Of course, this all leaves some questions open. On the hardware front, one question is how, even with rapid processing of sequence data, the data movement is handled. Stitt says the bottleneck is still getting the large genome data from a file system onto the device, but there is hope on the horizon following work some companies have done with FPGAs using SSDs and direct memory access (DMA) models to improve the performance of moving data from a remote device or file system to the processor. Without an efficient way to do this, all the efforts at making an efficient processing engine for sequence alignments would be lost, so a large chunk of TGAC’s funding for the project will be to further explore the data movement problem.

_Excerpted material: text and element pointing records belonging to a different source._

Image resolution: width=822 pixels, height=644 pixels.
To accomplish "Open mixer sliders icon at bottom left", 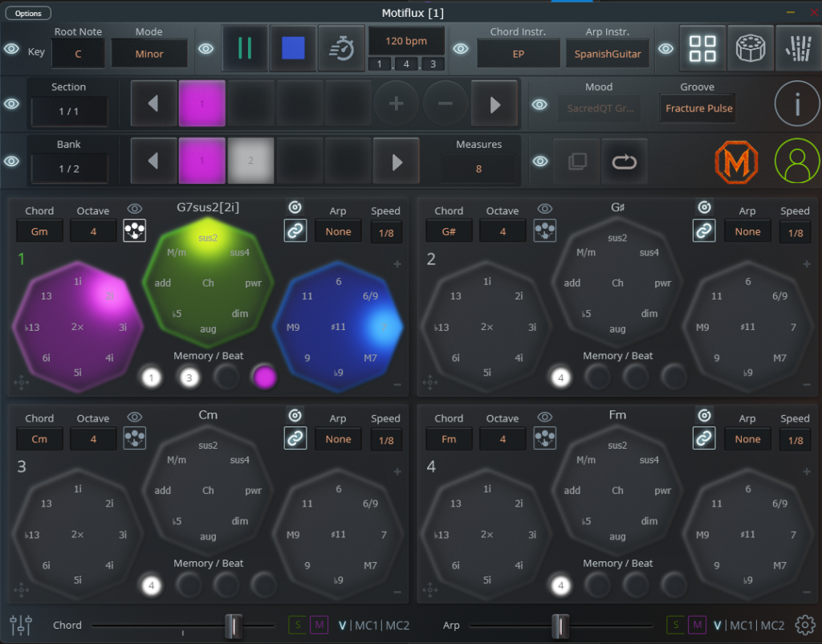I will (x=20, y=625).
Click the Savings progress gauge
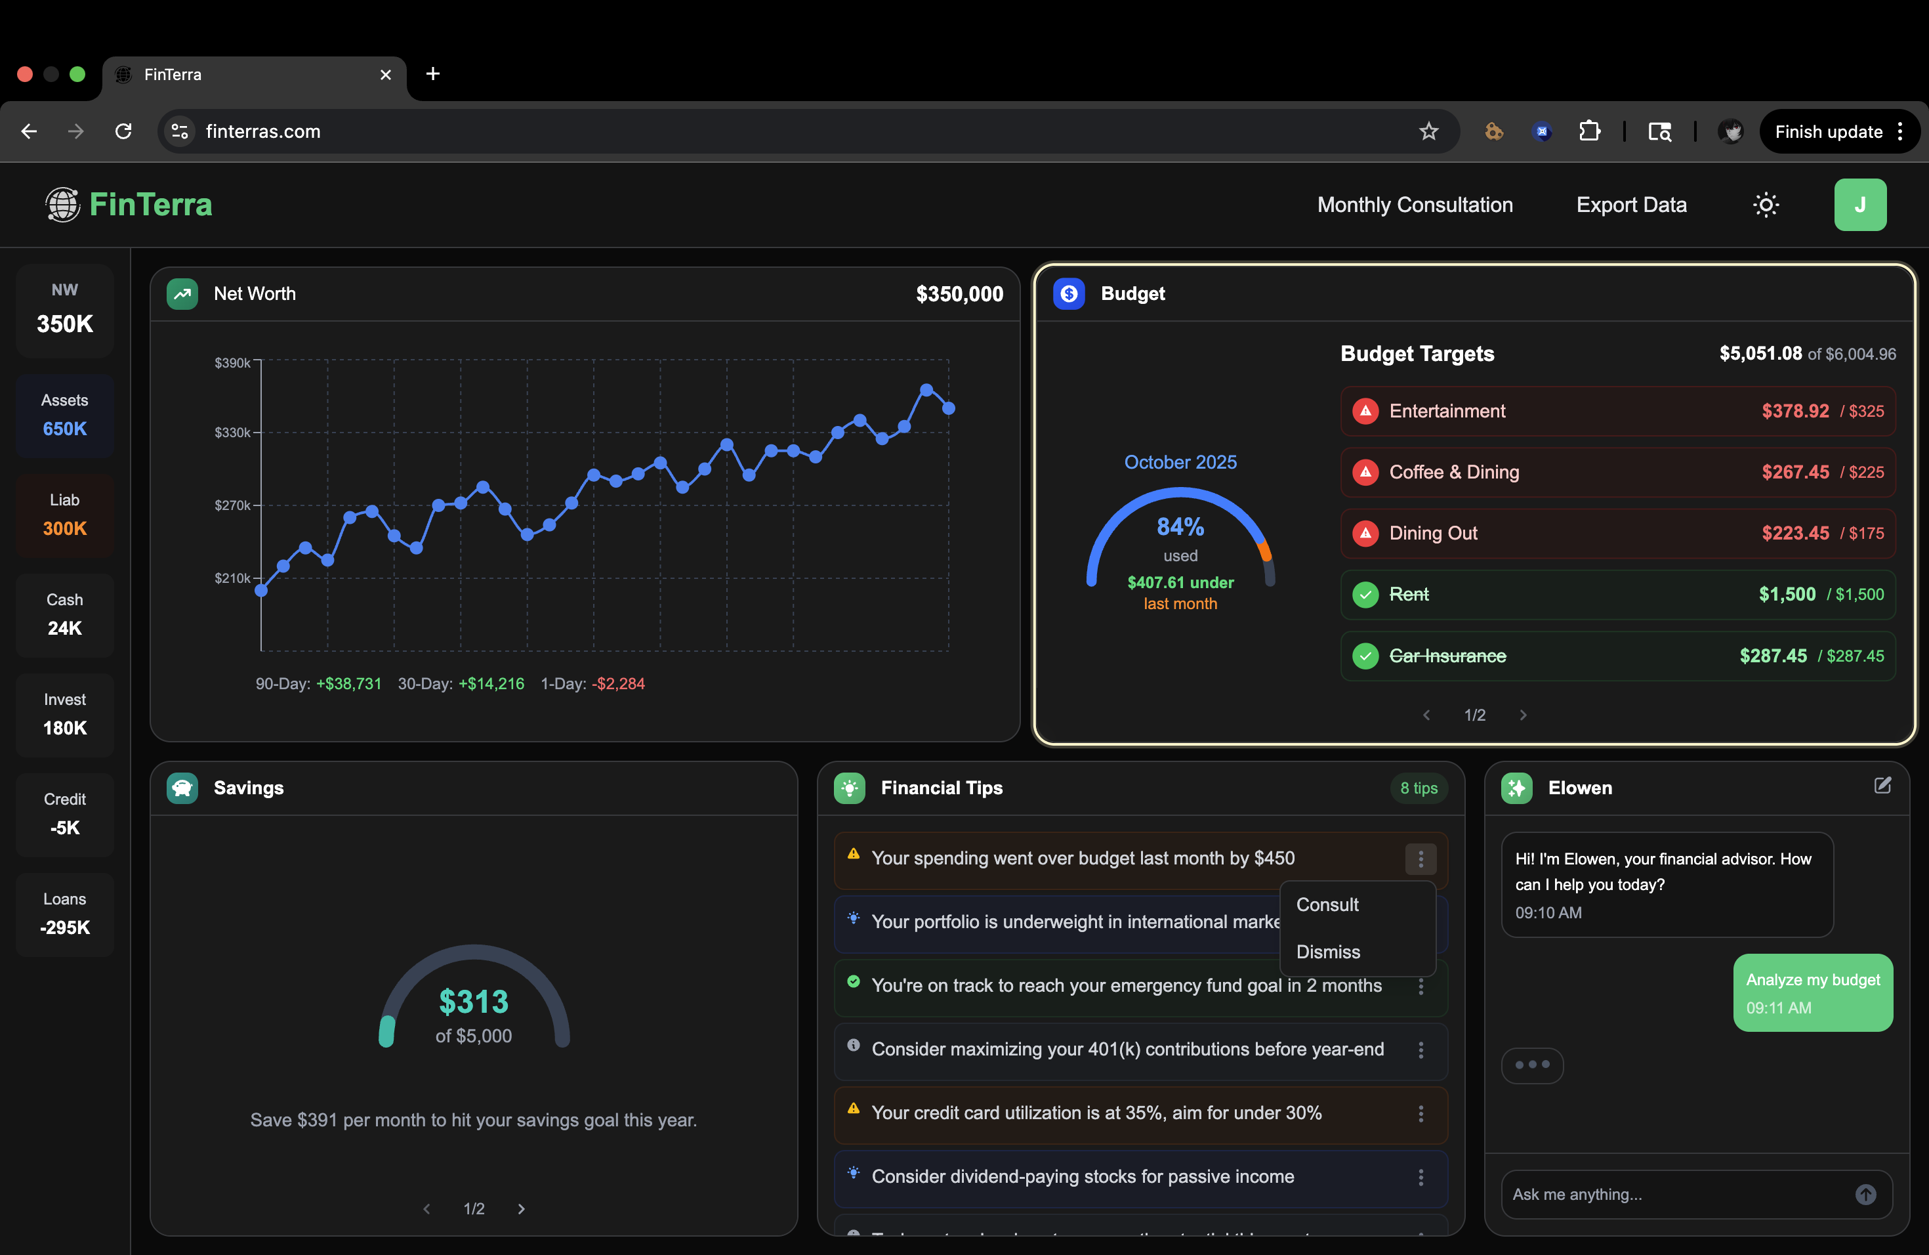Viewport: 1929px width, 1255px height. coord(474,997)
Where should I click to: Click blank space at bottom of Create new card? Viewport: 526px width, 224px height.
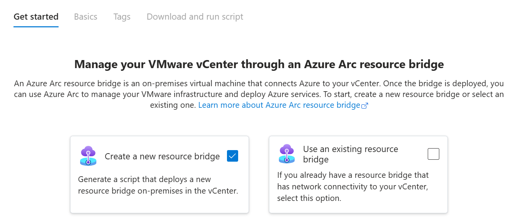[159, 205]
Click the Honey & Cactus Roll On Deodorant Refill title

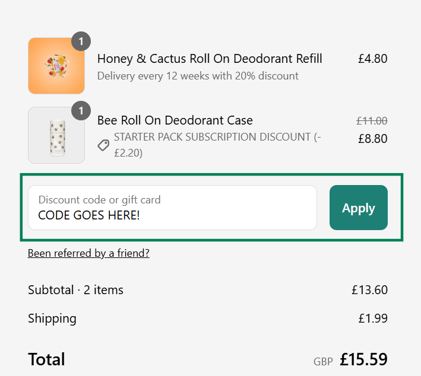pyautogui.click(x=210, y=59)
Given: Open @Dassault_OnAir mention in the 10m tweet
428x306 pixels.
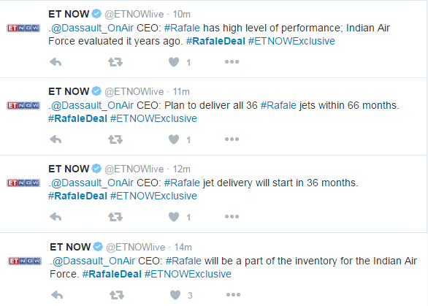Looking at the screenshot, I should [x=92, y=28].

The optical processing is a bit different from what goes on in a CPU.
“The work is done on small 4000-pixel liquid crystal displays, which are cheap and a lot like the ones you can get on a television screen. In essence, you feed data into the pixels and using defraction, it can perform scalable, very fast pattern matching—a perfect thing for us since we’re looking for patterns of DNA characters inside a much larger set of characters.”
Programming liquid crystal displays might sound a bit odd, but Stitt says they are able to use standard programming models, written in C primarily. It’s not the typical ones and zeros approach, but rather the data is encoded as an image onto the LCD.
“We’ll take an ASCII file of our genome data, encode it as an image on the LCD, which is less complicated than it sounds, and since we’re looking for a query sequence in a large reference genome, we can encode that reference genome in the LCD, give it our input (the query sequence) then query that. The Optalysys processor then compares the two and provides output via a similarity map showing peaks and valleys in similarity between the reference and query genome data.”
While this is all still in development, TGAC is confident in the prototypes Optalysys has built and demonstrated for other areas, including for the computational fluid dynamics (CFD) market. where certain types of spectral analysis operations are a good fit for massively parallel, almost instant comparisons of data. This addresses the power consumption problem by offloading the most complex calculations to be handled in light versus heat-generating electrons, and further, eliminates the memory wall that binds some genomic applications performance-wise.
If proven at TGAC, optical processing could change how we think about the scalability of machines for genomic analysis. Stitt says that scaling the system is only a matter of adding more LCDs, although it will be interesting to see what happens with the programming framework at that level—not to mention how data will be moved around the rest of the host system.
Eventually, Stitt says, there will be no heavy duty back-end system required to support these sequencing workloads.
“A major part of our plan is to be able to let hospitals do their own genome analysis, but it’s not realistic for them to have a giant HPC system in the basement. We wanted to look for ways to bring true personalized medicine to these centers without having them ship off data to high performance computing or research centers for analysis. They should be able to do it on the spot.”